#### Your instructions:
Please read the forum thread below. In its first post, what hair does the wife like to pull?

#### Selected text:
————

# Playful after sex



## Account V2.0 (Jul 8, 2011)

Just curious if my wife is the only woman like this. Many times after sex she becomes extremely playful. She wants to tickle me, poke me, and likes to pull my chest and underarm hair. Anyone else have a wife who turns very playful afterwards? Women are you this way?


----------



## Enchantment (May 11, 2011)

I am sometimes this like - not always. But my husband tends to be kind of wiped out afterward, and usually appreciates a more under-stated wind down so I tend to tone it down. I don't know why - but sometimes I am filled with more energy and have a harder time winding down afterward. Sometimes you just feel so good and close afterward, this playfulness could be a reflection of that.

My husband and I have found that if he can rouse himself with enough energy, taking advantage of this playfulness afterward can be very, very nice.


----------



## Account V2.0 (Jul 8, 2011)

Enchantment - I enjoy it. It is nice seeing my wife in this mood, even when I just want to go to sleep (especially when it is 1:30 and I have to get up for work at 5). I was just curious if it was just her. She basically said what you did. Afterwards she is just too wired to sleep. She can't just go to sleep she needs to expend some energy and yes sometimes it is very, very nice.


----------

————

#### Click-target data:
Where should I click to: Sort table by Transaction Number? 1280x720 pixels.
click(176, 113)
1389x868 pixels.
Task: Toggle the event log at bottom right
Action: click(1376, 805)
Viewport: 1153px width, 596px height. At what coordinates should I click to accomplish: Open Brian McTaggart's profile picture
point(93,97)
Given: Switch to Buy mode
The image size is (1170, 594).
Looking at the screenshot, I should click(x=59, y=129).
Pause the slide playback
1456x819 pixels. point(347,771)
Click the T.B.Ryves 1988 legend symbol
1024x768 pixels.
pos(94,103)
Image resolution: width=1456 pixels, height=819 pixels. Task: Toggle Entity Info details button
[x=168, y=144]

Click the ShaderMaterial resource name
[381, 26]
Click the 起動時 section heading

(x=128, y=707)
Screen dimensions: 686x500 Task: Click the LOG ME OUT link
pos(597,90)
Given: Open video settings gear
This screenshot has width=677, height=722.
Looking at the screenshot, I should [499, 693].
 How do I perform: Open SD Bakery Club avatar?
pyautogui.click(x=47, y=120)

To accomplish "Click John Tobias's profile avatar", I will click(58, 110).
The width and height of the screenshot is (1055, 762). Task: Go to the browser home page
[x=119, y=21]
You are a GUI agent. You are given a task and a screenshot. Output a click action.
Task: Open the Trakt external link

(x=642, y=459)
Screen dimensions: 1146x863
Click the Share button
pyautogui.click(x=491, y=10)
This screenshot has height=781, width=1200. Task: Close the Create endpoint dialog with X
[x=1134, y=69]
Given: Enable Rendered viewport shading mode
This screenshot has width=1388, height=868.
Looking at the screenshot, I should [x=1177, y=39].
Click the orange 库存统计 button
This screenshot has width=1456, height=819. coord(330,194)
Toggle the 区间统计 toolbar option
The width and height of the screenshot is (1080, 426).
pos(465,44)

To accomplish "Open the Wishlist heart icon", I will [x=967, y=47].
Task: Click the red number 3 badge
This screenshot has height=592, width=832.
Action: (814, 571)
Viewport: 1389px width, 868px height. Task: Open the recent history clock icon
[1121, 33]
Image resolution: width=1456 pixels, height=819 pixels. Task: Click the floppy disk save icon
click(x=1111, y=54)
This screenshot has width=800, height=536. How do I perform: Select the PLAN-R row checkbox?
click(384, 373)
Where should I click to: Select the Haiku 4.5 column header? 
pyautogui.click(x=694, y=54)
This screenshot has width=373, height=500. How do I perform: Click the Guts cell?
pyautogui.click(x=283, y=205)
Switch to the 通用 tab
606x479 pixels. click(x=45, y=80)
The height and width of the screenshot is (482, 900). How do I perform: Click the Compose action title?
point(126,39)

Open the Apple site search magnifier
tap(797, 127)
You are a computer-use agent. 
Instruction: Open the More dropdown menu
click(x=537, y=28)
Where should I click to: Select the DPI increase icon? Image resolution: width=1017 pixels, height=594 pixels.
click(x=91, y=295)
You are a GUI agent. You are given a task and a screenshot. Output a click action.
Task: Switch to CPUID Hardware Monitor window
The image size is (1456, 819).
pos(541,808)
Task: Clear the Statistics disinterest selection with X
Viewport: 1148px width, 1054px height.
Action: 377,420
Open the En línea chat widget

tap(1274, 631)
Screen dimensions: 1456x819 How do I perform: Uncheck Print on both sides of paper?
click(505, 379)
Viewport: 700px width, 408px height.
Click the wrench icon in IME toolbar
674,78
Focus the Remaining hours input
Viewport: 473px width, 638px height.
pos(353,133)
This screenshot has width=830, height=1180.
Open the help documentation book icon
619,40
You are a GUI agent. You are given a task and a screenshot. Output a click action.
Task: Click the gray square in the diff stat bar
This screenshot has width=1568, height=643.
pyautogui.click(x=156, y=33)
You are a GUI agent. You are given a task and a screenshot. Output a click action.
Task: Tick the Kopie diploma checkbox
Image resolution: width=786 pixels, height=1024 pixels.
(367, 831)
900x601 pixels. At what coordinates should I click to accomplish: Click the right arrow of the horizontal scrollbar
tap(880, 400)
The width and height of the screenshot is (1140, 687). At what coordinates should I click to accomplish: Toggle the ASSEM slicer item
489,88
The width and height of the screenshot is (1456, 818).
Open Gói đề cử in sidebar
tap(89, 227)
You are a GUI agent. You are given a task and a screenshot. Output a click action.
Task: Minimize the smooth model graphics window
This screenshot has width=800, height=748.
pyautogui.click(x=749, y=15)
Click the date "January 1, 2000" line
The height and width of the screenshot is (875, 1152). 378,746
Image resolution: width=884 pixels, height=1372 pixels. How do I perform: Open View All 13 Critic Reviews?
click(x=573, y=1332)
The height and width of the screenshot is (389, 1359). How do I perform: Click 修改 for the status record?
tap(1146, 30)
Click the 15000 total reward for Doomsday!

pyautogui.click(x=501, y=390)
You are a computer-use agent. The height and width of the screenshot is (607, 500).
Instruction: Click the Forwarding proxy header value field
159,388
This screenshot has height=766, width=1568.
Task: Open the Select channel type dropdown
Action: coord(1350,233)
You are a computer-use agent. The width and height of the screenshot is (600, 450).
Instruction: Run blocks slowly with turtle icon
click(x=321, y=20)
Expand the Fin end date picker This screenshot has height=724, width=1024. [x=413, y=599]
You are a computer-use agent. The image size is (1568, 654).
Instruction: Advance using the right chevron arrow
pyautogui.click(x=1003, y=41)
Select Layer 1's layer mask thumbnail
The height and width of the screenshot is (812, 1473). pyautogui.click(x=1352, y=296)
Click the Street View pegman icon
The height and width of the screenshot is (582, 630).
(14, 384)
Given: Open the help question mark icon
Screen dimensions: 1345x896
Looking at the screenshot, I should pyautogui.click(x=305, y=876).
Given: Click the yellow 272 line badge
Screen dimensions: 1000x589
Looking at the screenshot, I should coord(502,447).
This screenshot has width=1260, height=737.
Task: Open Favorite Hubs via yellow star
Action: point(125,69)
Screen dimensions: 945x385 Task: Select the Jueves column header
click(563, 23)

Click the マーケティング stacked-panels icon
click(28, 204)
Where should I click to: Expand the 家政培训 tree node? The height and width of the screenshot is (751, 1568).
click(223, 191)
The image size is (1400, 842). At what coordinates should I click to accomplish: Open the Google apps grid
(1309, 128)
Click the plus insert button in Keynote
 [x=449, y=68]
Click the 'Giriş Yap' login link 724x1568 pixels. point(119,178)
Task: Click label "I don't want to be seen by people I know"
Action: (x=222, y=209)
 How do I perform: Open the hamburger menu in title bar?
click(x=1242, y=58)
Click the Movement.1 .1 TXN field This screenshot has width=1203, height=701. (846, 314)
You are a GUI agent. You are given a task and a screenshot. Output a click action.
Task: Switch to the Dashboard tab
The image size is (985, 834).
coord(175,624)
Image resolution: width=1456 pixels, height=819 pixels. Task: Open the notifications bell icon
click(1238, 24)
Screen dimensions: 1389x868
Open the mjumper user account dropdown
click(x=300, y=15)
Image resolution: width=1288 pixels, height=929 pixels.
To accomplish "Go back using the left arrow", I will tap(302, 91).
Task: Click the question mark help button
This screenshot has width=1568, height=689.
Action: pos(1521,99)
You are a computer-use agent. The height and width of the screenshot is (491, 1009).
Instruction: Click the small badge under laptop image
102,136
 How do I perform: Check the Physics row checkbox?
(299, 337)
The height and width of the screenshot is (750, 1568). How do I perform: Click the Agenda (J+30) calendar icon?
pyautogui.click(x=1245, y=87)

————

#### Exercise result:
Her husband's chest and underarm hair.